Based on recently approved drugs and those currently being launched, we have found that targeted drug therapy is a major focus in the development of many anticancer agents. Targeted cancer therapies work by interfering with specific molecules involved in the growth, progression, and spread of cancer cells, thereby inhibiting tumor growth and metastasis. Targeted cancer therapies are also referred to as “molecularly targeted drugs,” “molecular targeted therapy,” or “precision medicine drugs.”

 

Targeted therapy differs from standard chemotherapy in certain aspects:


· Targeted therapies act on specific molecular targets associated with cancer, whereas most standard chemotherapy agents act on all rapidly proliferating cells, including both normal and cancerous cells in the human body.

· Targeted therapies are specifically designed to interact with their targets, whereas many standard chemotherapeutic agents were identified simply because of their ability to kill cells.
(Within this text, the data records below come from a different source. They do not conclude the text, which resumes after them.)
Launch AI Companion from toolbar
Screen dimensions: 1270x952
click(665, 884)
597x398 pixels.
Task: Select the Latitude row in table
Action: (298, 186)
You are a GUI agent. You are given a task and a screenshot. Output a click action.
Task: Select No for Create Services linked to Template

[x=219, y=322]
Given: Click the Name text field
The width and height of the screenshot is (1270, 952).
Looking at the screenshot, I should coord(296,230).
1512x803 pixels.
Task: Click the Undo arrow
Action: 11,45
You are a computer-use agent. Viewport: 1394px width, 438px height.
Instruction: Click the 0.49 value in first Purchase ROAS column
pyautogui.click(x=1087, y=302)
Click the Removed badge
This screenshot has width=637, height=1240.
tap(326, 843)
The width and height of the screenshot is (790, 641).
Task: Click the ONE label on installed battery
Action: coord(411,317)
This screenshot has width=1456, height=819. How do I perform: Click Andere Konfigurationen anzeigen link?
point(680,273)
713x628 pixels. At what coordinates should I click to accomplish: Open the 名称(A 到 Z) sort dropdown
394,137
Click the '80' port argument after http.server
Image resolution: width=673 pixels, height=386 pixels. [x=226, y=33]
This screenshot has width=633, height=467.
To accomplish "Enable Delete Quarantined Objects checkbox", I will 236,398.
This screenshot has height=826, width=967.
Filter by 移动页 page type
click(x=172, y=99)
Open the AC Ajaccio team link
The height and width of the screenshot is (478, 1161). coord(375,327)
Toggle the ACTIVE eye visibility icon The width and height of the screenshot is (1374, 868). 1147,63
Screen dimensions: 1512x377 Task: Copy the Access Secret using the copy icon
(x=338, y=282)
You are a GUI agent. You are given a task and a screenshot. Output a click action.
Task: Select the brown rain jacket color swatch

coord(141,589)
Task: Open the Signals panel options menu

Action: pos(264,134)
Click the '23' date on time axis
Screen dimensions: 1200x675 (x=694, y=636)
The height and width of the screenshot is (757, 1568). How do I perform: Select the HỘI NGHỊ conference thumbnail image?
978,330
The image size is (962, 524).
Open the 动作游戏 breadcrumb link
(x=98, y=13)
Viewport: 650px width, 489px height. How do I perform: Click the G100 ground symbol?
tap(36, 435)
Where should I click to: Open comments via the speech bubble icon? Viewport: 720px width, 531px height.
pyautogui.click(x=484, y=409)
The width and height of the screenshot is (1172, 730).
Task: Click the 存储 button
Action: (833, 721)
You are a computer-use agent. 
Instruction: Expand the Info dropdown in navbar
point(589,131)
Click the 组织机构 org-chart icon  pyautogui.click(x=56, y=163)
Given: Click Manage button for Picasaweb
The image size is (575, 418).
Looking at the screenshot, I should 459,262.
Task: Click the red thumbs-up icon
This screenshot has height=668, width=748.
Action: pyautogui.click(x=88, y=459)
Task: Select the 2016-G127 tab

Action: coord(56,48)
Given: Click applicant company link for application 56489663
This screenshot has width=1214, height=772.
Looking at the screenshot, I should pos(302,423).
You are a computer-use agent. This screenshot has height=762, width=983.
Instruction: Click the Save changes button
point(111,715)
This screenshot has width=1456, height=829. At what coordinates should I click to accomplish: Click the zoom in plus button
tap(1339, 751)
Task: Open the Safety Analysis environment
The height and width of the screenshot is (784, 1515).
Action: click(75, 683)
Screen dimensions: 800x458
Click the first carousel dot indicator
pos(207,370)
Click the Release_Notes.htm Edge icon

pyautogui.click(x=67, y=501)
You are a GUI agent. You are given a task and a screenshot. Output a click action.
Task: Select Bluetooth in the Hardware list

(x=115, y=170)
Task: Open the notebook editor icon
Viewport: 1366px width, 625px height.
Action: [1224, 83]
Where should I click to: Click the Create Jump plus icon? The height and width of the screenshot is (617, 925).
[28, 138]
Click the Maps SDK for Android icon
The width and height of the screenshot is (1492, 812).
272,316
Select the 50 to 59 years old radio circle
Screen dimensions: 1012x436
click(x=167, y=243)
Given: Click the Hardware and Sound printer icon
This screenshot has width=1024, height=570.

· Targeted therapies typically exert an inhibitory effect on cell growth (i.e., they prevent cell proliferation), whereas conventional chemotherapy agents are cytotoxic (i.e., they kill cells).

 

Over the past decade, the treatment landscape for liver cancer, or hepatocellular carcinoma (HCC), has undergone significant changes. Since the approval of Nexavar in 2007 as the first pharmacological therapy, six additional novel drugs have been introduced sequentially. The next phase in oncology drug therapy may involve exploring various combination regimens and further developing immune checkpoint inhibitors and cellular immunotherapies to provide more patients with opportunities for remission.

 

The future of liver cancer treatment may also focus on the analysis of molecular pathways, some of which are known to influence the growth of hepatocellular carcinoma (HCC) itself. Theoretically, these molecular pathways could be leveraged to slow, halt, or reverse the progression of HCC. With advances in human drug development, personalized therapies for liver cancer cells based on biomarkers, molecular pathways, and immune responses are poised to deliver significant breakthroughs.